Although headline inflation remained high in September at 5.4% year over year,1 there are important compositional changes happening below the headline that show a change in the main drivers of inflation. The source of the changes may lead to longer-run elevated inflation that could outlast current supply chain disruptions.
Inflation: Housing, not Supply Chains
Focus on the Month Over Month
Many observers are focusing on the 5.4% year over year number. But that number summarizes all the inflation that we’ve experienced in the past twelve months— we already know that there was high inflation over the last year. The more important number is the month over month figure which came in at 0.4%. Admittedly, it is almost 5% annualized, but looking through the high oil prices which we know rose rapidly in September, we see that core CPI was only 0.16% month over month, or just under 2% annualized. That’s quite moderate by any definition.
Goods prices skyrocketed between January and July 2021 (see Chart 1). By contrast, in September annualized inflation was just over 1%. Yes, the price level is high, and they may go higher if supply chain issues worsen, but the September print shows a significant reprieve in goods price acceleration.
Transportation services saw a decline of 0.5% month on month—the third month in a row of decline.
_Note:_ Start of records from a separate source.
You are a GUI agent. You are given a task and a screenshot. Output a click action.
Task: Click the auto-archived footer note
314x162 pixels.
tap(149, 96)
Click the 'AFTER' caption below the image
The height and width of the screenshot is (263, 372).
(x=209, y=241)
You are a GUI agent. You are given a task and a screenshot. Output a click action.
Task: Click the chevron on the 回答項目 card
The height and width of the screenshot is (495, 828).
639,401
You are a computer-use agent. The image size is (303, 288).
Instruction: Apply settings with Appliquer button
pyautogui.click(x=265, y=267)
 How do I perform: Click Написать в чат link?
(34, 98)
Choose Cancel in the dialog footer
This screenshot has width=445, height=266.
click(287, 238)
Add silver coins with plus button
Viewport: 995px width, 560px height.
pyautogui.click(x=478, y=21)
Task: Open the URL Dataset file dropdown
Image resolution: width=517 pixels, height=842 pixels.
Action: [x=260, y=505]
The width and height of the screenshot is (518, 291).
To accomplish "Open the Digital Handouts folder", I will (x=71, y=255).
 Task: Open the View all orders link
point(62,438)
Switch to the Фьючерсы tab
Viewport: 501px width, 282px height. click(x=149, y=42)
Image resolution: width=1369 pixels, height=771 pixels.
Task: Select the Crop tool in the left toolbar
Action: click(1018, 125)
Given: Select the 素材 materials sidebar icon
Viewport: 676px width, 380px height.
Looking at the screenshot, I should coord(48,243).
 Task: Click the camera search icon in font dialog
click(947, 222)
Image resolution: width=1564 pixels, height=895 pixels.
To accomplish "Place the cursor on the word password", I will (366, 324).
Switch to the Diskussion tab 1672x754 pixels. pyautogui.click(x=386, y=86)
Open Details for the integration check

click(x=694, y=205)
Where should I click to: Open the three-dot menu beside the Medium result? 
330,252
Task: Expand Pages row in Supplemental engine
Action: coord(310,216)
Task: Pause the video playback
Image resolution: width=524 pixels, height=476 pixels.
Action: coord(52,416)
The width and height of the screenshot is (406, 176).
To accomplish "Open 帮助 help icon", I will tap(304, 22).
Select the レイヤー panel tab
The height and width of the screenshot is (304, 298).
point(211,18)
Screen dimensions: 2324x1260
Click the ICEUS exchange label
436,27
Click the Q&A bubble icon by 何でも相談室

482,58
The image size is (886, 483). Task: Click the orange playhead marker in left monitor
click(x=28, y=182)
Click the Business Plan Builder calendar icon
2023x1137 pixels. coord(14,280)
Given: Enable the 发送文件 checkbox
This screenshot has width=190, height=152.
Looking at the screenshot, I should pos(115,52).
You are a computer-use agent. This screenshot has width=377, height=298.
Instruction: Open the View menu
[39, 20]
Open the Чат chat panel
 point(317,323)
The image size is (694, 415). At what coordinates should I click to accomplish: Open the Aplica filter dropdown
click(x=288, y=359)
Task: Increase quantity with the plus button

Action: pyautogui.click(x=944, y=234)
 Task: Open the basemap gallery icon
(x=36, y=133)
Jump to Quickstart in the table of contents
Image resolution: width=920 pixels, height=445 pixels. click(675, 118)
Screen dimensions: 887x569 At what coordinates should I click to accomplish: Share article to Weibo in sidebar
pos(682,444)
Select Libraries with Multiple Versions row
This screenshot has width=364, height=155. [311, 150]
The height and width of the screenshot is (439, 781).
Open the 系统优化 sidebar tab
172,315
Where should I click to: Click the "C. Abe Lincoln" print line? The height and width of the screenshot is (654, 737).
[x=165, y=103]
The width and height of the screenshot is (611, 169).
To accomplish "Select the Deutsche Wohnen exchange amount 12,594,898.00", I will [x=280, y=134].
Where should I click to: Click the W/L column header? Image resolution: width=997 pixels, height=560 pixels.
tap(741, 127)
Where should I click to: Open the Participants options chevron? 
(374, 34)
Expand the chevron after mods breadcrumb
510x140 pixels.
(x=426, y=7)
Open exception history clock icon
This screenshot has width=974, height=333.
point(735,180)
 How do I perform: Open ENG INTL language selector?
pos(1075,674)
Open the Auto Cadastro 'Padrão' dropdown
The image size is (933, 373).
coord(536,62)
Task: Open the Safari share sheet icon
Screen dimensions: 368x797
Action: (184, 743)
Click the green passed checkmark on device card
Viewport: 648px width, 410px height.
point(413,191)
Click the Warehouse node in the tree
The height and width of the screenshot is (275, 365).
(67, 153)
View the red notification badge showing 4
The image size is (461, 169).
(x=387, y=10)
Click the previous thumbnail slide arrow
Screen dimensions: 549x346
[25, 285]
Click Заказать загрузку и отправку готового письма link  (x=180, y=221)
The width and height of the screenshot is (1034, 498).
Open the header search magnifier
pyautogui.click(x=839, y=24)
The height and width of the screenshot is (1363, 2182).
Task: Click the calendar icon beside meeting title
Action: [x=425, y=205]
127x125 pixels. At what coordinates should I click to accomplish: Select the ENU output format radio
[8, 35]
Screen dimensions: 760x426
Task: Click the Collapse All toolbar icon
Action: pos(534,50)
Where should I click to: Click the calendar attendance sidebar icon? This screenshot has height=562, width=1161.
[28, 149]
Most, but not all, of this decline was in airline fares. Medical care services also saw a decline with a -0.1% month on month drop in prices.
Shelter Prices Rising
Then where is the inflation coming from? Housing. Rents rose by 0.5% month on month, the highest since October 1992.
In the summer we began to expect that shelter prices would start rising toward the end of the year. First, owner equivalent rents tend to lag home price increases.
Second, we suspected rents would rise, due to diminishing supply combined with increased spending power by lower wage workers as wages increased.
Of the 0.16% month on month core CPI, 0.13 percentage points (i.e., nearly all of it) came from shelter. Slicing that up even more, homeowners’ equivalent rent makes up 0.09 percentage points. This portion of shelter inflation tends to lag home prices so it primarily communicates known information, that home prices increased recently CPI is playing catch up to that reality. Rent, which contributed 0.04 percentage points to inflation, is probably the most economically significant component, in terms of providing a potential source of chronic and problematic inflation.
Conclusion: Worry About Housing Inflation
The September inflation print did not point to widespread inflation. The main culprit for the high print was energy prices. Looking at core CPI, which excludes food and energy, the print came in below 2% annualized for the month.2 Energy prices should not be ignored, since they could eventually impact other parts of the economy. Beyond that, there was low inflation or outright deflation in many components of the print.
However, the big worry is shelter. Shelter inflation is a slow-moving series, and it tends to be quite persistent, meaning that it is likely to hang around for some time and become more embedded in people’s expectations. Rent could cause additional wage pressure—workers would need to ask for more compensation in order to cover rent. At the moment, rents—while experiencing a large one-month increase—are still not contributing massively to inflation. If they persist, that could create a more chronic inflation situation.
1 Bureau of Labor Statistics September 2021 Consumer Price Index Report.
2 Bureau of Labor Statistics, September 2021 Consumer Price Index Report.